== SUPPLIED MATERIAL ==
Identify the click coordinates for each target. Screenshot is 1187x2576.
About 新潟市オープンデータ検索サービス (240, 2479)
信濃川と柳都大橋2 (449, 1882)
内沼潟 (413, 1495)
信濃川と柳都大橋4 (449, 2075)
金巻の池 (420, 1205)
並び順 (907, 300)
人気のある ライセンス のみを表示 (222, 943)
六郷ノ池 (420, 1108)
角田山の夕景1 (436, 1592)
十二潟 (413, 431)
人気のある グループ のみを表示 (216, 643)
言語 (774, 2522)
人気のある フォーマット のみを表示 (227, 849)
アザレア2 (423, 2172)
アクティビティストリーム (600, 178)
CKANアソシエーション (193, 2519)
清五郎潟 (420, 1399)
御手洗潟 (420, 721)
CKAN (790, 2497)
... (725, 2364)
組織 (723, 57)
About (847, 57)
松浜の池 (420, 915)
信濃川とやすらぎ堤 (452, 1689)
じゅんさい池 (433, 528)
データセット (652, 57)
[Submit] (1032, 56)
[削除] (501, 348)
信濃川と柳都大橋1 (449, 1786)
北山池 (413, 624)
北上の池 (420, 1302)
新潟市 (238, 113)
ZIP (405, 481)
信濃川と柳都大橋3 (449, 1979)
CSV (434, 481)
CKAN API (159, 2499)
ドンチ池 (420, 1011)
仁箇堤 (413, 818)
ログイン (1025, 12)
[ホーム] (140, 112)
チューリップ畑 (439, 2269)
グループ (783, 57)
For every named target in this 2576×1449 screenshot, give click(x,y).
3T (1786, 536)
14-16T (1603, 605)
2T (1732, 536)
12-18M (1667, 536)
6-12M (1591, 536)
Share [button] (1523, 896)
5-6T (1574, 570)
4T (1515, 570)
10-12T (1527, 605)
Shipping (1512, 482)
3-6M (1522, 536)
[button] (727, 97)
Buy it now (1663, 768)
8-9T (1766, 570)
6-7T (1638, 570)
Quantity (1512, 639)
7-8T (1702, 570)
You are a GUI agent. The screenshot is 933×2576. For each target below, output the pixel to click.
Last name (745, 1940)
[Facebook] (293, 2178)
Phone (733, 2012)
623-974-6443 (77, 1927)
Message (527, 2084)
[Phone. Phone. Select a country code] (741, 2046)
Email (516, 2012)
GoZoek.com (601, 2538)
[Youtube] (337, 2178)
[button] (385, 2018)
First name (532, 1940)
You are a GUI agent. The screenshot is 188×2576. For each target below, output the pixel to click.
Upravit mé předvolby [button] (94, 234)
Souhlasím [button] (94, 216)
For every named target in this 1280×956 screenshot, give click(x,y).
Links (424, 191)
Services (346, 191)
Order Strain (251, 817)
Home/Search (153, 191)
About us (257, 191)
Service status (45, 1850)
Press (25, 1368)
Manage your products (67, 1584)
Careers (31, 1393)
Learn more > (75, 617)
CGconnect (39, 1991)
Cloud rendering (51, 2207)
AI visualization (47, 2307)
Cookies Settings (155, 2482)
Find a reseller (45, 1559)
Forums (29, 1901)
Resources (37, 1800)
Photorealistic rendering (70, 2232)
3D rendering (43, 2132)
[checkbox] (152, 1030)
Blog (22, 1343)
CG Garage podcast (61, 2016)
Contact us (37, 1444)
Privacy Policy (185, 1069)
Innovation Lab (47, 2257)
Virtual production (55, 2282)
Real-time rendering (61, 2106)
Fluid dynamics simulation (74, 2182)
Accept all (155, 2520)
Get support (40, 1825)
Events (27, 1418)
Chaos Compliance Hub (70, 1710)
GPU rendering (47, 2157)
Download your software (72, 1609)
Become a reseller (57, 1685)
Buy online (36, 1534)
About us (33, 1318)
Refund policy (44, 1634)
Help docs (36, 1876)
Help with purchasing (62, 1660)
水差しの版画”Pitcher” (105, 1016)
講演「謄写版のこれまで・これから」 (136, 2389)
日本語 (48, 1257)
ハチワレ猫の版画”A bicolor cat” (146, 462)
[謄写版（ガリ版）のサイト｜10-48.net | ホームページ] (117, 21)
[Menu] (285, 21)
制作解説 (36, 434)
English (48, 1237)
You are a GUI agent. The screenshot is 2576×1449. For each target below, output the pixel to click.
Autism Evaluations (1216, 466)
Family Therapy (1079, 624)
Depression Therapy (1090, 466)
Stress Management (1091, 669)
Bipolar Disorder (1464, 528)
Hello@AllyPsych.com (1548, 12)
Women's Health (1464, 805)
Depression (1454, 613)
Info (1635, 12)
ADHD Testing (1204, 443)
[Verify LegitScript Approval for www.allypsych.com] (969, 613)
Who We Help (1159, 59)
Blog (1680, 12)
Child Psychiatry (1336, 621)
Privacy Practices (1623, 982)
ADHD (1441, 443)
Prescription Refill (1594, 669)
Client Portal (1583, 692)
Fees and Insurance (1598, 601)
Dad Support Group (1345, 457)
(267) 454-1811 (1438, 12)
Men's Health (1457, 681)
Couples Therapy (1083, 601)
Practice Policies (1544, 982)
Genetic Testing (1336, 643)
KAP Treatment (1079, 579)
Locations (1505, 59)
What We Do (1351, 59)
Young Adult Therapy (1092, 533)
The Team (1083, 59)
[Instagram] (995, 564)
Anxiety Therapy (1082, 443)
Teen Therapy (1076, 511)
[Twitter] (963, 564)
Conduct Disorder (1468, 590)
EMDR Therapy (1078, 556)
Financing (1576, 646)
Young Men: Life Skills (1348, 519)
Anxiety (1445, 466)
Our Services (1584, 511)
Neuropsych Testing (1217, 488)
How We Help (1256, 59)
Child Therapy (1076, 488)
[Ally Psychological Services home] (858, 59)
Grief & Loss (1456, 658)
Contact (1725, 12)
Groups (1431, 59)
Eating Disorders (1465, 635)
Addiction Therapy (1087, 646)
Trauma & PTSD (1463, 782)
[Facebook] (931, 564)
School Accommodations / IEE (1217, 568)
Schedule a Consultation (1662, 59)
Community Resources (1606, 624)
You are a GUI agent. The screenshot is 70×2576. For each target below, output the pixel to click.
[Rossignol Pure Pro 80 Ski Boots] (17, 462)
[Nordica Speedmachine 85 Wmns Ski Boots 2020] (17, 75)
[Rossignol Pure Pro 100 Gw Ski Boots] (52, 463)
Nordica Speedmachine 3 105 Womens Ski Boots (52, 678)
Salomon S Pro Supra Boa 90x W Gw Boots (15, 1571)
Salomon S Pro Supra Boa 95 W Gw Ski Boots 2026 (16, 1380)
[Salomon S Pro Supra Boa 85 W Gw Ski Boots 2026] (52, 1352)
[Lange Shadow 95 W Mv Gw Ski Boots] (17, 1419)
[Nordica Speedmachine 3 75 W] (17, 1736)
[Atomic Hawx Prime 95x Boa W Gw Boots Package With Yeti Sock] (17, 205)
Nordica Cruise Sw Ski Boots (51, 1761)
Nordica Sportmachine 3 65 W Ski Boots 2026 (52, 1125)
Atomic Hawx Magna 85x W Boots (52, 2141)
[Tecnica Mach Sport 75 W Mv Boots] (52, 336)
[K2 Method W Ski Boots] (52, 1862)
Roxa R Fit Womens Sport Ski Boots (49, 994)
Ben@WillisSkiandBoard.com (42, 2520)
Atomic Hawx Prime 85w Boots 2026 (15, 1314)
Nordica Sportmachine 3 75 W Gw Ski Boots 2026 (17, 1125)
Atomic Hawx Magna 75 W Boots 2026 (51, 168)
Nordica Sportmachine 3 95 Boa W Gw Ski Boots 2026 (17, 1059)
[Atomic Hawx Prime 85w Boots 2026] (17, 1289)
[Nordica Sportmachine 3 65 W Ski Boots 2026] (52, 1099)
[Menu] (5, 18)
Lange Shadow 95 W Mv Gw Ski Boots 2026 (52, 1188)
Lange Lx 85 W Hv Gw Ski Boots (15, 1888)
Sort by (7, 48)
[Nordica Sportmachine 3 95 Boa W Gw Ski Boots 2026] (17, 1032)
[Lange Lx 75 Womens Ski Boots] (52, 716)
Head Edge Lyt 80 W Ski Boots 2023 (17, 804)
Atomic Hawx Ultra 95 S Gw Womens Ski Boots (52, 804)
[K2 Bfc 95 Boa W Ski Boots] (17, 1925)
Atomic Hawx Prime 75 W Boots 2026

== PROBLEM STATEMENT ==
Copy exactly the stretch of data above from the line with "KAP Treatment (1079, 579)" through the line with "Salomon S Pro Supra Boa 95", and omit all other lines.

== WRITTEN RESPONSE ==
KAP Treatment (1079, 579)
Locations (1505, 59)
What We Do (1351, 59)
Young Adult Therapy (1092, 533)
The Team (1083, 59)
[Instagram] (995, 564)
Anxiety Therapy (1082, 443)
Teen Therapy (1076, 511)
[Twitter] (963, 564)
Conduct Disorder (1468, 590)
EMDR Therapy (1078, 556)
Financing (1576, 646)
Young Men: Life Skills (1348, 519)
Anxiety (1445, 466)
Our Services (1584, 511)
Neuropsych Testing (1217, 488)
How We Help (1256, 59)
Child Therapy (1076, 488)
[Ally Psychological Services home] (858, 59)
Grief & Loss (1456, 658)
Contact (1725, 12)
Groups (1431, 59)
Eating Disorders (1465, 635)
Addiction Therapy (1087, 646)
Trauma & PTSD (1463, 782)
[Facebook] (931, 564)
School Accommodations / IEE (1217, 568)
Schedule a Consultation (1662, 59)
Community Resources (1606, 624)
You are a GUI agent. The screenshot is 70×2576. For each target below, output the pixel to click.
[Rossignol Pure Pro 80 Ski Boots] (17, 462)
[Nordica Speedmachine 85 Wmns Ski Boots 2020] (17, 75)
[Rossignol Pure Pro 100 Gw Ski Boots] (52, 463)
Nordica Speedmachine 3 105 Womens Ski Boots (52, 678)
Salomon S Pro Supra Boa 90x W Gw Boots (15, 1571)
Salomon S Pro Supra Boa 95 W Gw Ski Boots 2026 (16, 1380)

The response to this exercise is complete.